The president's steps and the first lady's steps as they walked down Pennsylvania Avenue during the parade weren’t just the steps of two people - they were the steps of generations of men and women denied full participation in American society by the color of their skin, the steps of millions of peoples of color who live in America today whose lives are just beginning to resemble those of our paler brethren, the steps of their long dead ancestors, and the steps for their own children, who may very likely get the chance to live as adults in a world that sees them more for who they are than any generation of brown-skinned people in the history of this country.
Some of us are almost there already. Some of our neighbors are white. Our friends are multicultural. Our educations have been obtained from the best schools in the land.
But this is not the mass of black Americans. Too many of us are still struggling to connect intimately with other cultures. Too many of us are still rolling our eyes at the thought of higher learning. Too many of us are now bound more from within than without, more from our own narrow worldviews than how the world now views us.
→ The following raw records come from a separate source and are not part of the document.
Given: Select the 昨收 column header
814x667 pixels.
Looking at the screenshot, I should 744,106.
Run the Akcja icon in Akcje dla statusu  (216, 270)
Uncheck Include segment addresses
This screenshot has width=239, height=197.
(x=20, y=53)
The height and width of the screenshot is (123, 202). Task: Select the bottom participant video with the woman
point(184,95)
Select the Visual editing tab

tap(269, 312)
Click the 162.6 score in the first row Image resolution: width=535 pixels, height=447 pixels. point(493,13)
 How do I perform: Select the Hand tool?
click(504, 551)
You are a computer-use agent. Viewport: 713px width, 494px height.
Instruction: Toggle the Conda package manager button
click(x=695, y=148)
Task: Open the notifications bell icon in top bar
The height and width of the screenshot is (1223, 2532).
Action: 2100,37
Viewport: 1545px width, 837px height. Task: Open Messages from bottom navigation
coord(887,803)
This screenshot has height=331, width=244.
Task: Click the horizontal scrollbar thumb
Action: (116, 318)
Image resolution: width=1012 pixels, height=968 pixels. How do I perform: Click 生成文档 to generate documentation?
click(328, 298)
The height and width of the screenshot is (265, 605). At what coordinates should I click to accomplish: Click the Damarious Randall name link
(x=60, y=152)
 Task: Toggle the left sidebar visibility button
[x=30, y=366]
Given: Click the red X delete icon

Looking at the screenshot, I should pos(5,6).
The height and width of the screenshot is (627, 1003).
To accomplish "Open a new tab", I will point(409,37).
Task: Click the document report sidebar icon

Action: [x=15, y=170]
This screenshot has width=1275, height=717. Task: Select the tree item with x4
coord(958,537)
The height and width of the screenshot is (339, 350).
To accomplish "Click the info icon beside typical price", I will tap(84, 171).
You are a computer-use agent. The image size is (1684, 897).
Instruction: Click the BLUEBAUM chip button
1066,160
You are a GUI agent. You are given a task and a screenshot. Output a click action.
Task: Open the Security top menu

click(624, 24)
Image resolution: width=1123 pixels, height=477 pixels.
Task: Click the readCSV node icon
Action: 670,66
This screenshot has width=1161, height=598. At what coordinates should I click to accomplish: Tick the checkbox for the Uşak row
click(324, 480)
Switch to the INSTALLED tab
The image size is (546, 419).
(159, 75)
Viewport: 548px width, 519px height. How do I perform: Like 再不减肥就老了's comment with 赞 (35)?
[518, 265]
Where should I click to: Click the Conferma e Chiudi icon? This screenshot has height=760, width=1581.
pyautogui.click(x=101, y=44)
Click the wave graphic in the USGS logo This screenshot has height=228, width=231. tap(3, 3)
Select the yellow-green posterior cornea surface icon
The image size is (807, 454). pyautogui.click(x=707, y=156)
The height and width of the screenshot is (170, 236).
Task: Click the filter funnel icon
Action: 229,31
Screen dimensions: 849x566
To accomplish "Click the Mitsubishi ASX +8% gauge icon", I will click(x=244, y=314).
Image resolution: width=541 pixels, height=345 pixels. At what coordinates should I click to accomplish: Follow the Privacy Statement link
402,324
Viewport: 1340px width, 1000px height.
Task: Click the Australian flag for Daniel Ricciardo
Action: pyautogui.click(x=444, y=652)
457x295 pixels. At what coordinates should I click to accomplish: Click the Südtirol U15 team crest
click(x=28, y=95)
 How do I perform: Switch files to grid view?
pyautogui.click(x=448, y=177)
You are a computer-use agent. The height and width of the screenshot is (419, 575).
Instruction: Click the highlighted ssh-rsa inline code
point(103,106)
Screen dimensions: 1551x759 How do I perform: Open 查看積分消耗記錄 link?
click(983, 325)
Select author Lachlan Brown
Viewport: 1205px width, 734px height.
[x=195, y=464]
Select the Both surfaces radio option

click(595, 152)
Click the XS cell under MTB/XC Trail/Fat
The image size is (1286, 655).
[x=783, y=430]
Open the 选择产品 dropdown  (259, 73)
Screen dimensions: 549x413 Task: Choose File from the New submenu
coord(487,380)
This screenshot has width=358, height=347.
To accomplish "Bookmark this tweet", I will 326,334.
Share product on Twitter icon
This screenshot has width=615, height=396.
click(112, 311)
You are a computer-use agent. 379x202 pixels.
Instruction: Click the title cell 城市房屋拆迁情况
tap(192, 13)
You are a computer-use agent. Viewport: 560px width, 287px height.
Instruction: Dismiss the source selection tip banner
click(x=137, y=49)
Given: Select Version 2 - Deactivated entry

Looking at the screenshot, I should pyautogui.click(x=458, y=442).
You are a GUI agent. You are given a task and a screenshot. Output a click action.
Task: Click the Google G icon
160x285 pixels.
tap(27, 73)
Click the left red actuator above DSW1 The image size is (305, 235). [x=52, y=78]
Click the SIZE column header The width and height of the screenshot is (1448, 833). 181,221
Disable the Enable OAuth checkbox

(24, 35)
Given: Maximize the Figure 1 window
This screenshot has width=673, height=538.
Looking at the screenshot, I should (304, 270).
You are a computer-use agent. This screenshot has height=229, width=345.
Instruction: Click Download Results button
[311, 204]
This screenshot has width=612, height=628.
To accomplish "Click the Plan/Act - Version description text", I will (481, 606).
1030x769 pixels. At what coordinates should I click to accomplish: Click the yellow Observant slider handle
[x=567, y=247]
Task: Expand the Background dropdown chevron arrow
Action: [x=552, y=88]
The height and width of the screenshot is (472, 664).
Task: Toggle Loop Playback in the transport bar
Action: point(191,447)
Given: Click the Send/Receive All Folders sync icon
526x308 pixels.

Those steps down Pennsylvania Avenue that Barack and Michelle Obama took yesterday, after the inauguration ceremony – they were for the mass of black Americans too. But they are not going to walk up to your home, knock on your door, then come in and take a seat on your couch. You’ve got to meet them halfway.
Barack Obama did not slide into the White House on his silver tongue. He trained his mind to think wider, deeper, faster, and longer than the competition. He took advantage of the best university system in the world. And he remembered, even after deciding to more fully embrace the African side of his heritage, to never forget how to connect to the rest of America that he grew up in.
So conjure up your own parade in your mind. Throw your shoulders back. Hold your head high. And when you walk, whether it's down the street, or in the grocery store, or the locker court, or the mall, remember that the steps you take are not yours alone – that you have just as many ancestors and forebears and modern day cheerleaders who are counting on you to stride into a future filled with all the good things America has to offer.